# Work request
Copy out every line of the data that has the word "width" somewhere in it.

# Data extracts
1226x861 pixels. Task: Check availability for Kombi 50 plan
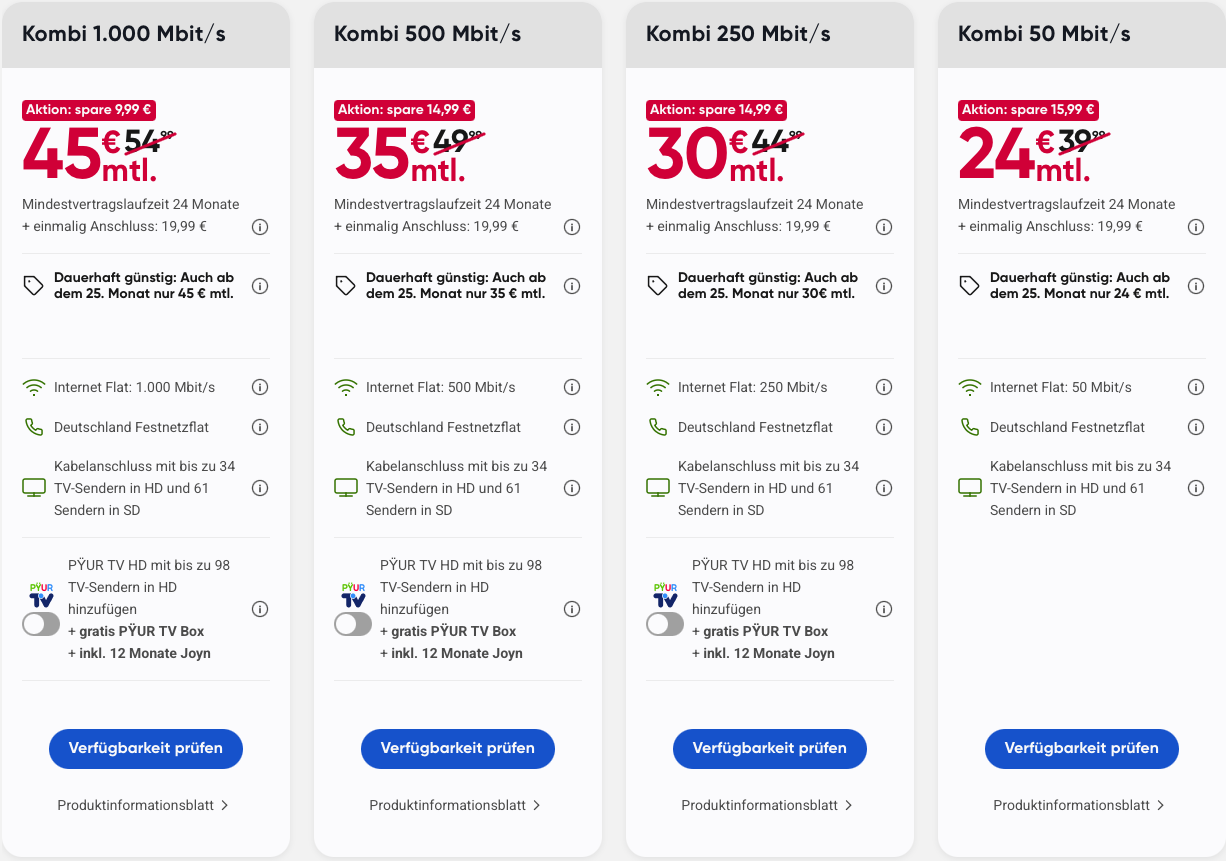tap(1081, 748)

--

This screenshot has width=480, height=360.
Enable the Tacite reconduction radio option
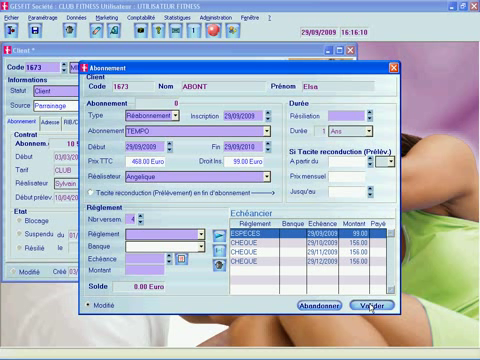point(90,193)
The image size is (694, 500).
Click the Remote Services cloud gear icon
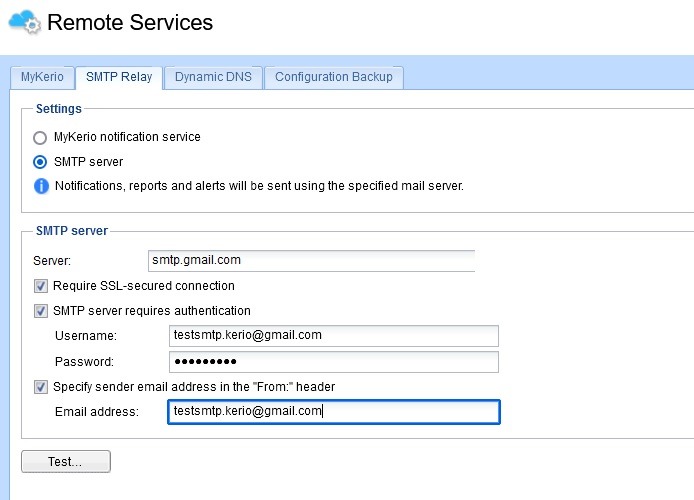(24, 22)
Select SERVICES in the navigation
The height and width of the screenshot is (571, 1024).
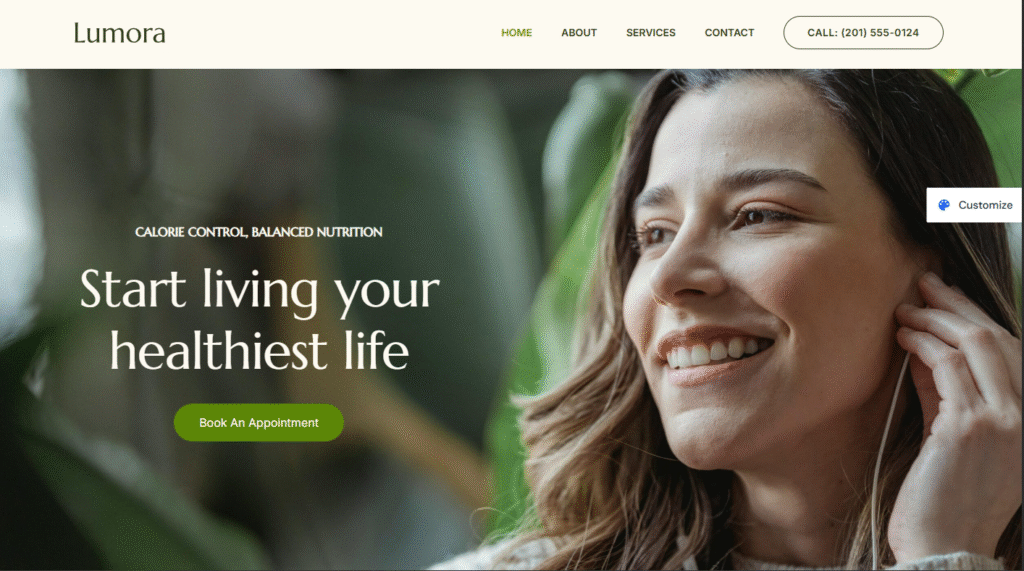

---

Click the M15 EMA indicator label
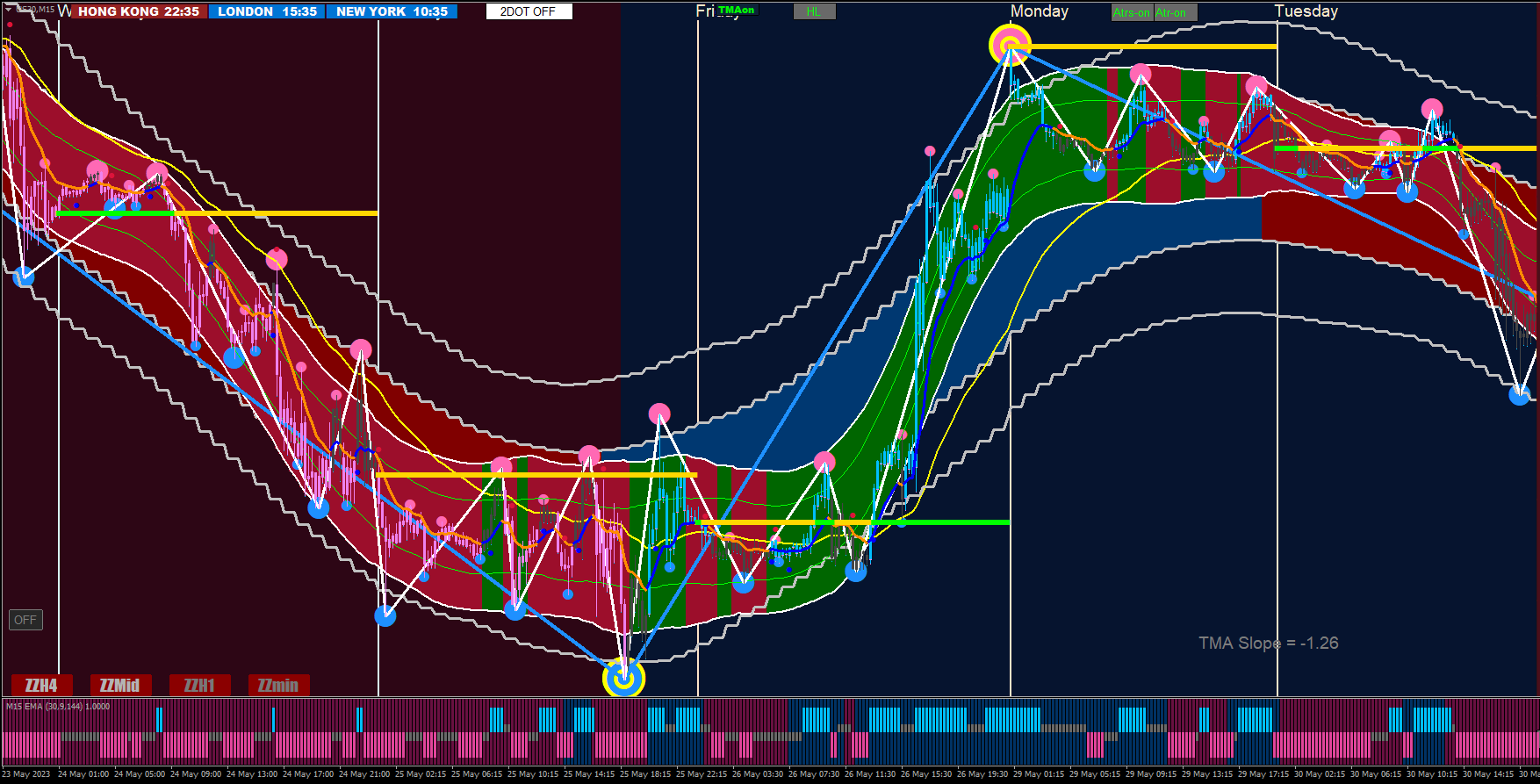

# Written reply
This screenshot has width=480, height=360.
The height and width of the screenshot is (571, 1024).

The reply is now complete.